1a.Objectives (from AD-416):
This collaborative research project between ARS, PIADC and Makerere University in Uganda seeks to examine the genetic composition and antigenic relationship of Foot-and-Mouth Disease Virus (FMDV) in the FMD endemic region of Africa. Viral characterization of the serotypes currently circulating in the region will be conducted in order to perform effective vaccine matching.
1b.Approach (from AD-416):
To characterize Foot-and-Mouth Disease Virus (FMDV) isolates, samples will be collected and titrated using serotype-specific solid phase blocking enzyme linked immunosorbent assay (ELISAs) and by virus neutralization assays (VNTs). The vaccine matching approach will include the genetical characterization of the isolated viruses followed by determining antigenic relatedness of the viruses to known or putative new vaccine strains used in Uganda. Genetic diversity of the isolates will be determined by nucleotide sequencing of the capsid-coding region of FMDV. The outer capsid-coding sequence of FMDV will allow the prediction of antigenic relatedness to known or potential new vaccine strains and also the verification of serotypes. Serological antigenic matching tests will be carried out for the isolates against putative and known vaccine strains. Antisera will be prepared against putative vaccine strains. Where appropriate, currently used vaccine strains will be included in the test. In addition effort will be placed in developing capacity of performing VNT’s at Makerere University. Molecular and biochemical approaches like this are needed to address some of the limitations in the performance of current vaccines, in particular to their coverage. The implementation of these methodologies should contribute to the progressive global control and eradication of this devastating disease.
Outbreaks of Foot-and-Mouth Disease (FMD) occur annually in Uganda, whose control methods rely primarily on vaccination. There are major gaps of the epidemiology of FMD and there is a need to improve surveillance, detection and to characterize the viral strains in order to perform vaccine matching.
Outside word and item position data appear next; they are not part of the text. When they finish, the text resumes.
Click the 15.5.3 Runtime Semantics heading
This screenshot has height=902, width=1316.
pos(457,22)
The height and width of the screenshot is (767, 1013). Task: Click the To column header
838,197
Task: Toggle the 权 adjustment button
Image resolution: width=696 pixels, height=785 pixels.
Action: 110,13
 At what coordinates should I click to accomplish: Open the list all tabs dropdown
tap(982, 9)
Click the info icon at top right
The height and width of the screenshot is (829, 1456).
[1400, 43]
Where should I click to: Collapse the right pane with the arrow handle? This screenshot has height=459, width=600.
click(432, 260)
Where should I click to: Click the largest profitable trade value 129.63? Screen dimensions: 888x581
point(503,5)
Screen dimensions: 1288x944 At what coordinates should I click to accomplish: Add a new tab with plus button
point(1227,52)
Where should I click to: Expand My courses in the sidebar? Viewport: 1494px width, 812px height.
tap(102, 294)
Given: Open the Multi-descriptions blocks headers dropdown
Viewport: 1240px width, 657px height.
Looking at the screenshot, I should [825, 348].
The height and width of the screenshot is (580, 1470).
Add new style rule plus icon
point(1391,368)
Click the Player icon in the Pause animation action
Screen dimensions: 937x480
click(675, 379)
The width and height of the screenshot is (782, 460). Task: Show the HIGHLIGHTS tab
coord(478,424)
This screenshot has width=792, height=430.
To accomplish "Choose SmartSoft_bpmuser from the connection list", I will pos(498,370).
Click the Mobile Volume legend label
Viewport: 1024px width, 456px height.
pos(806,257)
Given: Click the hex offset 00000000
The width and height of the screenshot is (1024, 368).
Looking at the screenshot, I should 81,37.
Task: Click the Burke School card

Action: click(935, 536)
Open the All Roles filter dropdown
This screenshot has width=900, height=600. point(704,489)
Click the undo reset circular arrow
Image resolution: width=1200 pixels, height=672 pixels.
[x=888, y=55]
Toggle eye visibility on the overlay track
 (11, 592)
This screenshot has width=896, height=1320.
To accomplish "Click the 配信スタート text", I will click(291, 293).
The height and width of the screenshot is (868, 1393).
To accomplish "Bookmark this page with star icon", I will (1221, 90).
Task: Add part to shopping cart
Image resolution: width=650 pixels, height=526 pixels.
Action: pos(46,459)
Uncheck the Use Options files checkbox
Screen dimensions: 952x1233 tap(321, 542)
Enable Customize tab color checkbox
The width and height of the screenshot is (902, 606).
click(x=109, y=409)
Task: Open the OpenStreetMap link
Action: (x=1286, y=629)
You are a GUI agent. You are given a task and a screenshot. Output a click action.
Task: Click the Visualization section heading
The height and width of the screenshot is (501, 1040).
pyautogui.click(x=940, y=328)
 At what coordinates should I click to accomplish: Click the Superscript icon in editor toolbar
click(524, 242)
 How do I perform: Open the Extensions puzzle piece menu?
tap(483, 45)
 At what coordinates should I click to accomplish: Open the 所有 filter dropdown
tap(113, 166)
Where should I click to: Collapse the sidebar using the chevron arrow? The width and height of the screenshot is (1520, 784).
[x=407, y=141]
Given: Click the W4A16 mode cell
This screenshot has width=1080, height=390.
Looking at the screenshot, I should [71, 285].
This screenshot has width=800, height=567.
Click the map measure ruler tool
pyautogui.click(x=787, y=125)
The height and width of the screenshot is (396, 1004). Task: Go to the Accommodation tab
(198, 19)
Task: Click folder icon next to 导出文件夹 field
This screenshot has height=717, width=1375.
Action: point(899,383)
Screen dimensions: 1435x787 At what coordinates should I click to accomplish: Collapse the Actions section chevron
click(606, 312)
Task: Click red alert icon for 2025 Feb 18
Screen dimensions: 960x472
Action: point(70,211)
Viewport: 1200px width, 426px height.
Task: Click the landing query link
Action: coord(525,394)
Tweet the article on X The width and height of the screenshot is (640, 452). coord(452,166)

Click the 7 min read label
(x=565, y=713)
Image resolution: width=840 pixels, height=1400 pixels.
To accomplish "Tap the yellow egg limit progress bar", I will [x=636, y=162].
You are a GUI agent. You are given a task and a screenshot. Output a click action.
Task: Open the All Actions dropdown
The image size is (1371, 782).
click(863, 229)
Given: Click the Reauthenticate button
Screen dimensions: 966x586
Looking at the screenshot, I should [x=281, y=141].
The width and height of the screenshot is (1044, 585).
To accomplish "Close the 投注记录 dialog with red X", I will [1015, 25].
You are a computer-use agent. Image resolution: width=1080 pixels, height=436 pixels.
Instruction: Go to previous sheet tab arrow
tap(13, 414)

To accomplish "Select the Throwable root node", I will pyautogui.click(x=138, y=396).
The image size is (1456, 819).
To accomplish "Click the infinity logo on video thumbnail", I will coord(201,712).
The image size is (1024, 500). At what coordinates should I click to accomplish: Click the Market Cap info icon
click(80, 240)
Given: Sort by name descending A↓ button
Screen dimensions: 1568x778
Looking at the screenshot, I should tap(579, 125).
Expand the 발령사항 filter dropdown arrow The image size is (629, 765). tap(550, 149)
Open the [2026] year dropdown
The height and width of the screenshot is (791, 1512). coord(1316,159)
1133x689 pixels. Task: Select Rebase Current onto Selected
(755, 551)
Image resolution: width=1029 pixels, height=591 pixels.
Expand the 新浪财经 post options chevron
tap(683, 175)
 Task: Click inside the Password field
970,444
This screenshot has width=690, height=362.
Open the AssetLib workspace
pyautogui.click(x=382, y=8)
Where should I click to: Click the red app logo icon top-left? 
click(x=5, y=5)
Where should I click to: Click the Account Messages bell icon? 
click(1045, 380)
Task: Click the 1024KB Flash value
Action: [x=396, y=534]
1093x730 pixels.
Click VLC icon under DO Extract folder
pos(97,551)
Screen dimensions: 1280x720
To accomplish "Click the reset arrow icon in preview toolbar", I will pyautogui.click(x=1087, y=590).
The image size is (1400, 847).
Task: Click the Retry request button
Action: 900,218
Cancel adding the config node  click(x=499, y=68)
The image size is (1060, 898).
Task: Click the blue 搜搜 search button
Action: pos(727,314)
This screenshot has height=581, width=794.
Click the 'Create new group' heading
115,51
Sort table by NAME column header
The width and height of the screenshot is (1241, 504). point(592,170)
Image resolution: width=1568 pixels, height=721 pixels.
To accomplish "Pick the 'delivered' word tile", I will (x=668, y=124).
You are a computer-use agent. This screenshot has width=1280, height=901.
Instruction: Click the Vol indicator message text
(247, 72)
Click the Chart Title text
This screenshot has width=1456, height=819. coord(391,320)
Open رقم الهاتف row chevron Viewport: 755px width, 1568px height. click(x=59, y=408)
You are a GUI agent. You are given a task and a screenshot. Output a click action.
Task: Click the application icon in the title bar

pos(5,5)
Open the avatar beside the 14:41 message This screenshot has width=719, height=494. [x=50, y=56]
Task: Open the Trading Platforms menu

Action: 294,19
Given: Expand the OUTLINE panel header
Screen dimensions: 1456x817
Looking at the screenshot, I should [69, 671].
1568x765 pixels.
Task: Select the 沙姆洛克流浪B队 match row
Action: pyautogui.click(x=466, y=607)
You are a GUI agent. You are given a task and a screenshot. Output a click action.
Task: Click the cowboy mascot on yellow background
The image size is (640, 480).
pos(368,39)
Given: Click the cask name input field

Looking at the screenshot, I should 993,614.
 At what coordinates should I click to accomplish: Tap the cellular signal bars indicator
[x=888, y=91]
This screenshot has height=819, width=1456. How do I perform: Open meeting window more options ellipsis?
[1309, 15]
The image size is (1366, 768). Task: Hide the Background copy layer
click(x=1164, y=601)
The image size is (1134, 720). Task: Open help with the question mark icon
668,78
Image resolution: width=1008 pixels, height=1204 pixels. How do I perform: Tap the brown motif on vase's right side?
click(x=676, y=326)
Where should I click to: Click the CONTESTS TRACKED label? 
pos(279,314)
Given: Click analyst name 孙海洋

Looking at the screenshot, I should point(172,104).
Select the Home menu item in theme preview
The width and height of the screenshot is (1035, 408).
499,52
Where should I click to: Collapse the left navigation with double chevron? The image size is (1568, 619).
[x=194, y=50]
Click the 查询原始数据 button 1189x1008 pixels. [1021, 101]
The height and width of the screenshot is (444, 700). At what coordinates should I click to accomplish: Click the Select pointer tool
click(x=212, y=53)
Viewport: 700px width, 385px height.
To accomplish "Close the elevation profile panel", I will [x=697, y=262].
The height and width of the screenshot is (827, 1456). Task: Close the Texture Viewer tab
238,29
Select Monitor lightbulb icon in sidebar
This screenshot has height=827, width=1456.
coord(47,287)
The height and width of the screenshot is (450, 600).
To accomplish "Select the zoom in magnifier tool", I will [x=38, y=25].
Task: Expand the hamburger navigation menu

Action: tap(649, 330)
This collaboration seeks to identify the genetic composition of FMDV sequences and determine the antigenic relationship to reference FMDV strains for use in an eradication program in Uganda.
During FY 2012 field activities were conducted and FMD suspect samples from outbreak areas were collected and stored. These included sera, probang/swabs and tissue samples which will be analyzed in the upcoming months. These samples were less than the predicted output, presumably due to underreporting of FMD outbreaks by district veterinary personnel. Laboratory consumables and materials have been procured including FMD collection materials, liquid nitrogen tanks, GPS, pipettes, plastic wear and reagents.
No new technologies have been produced or transferred to date from this ongoing work. No peer-reviewed publications have been produced to date from this ongoing work.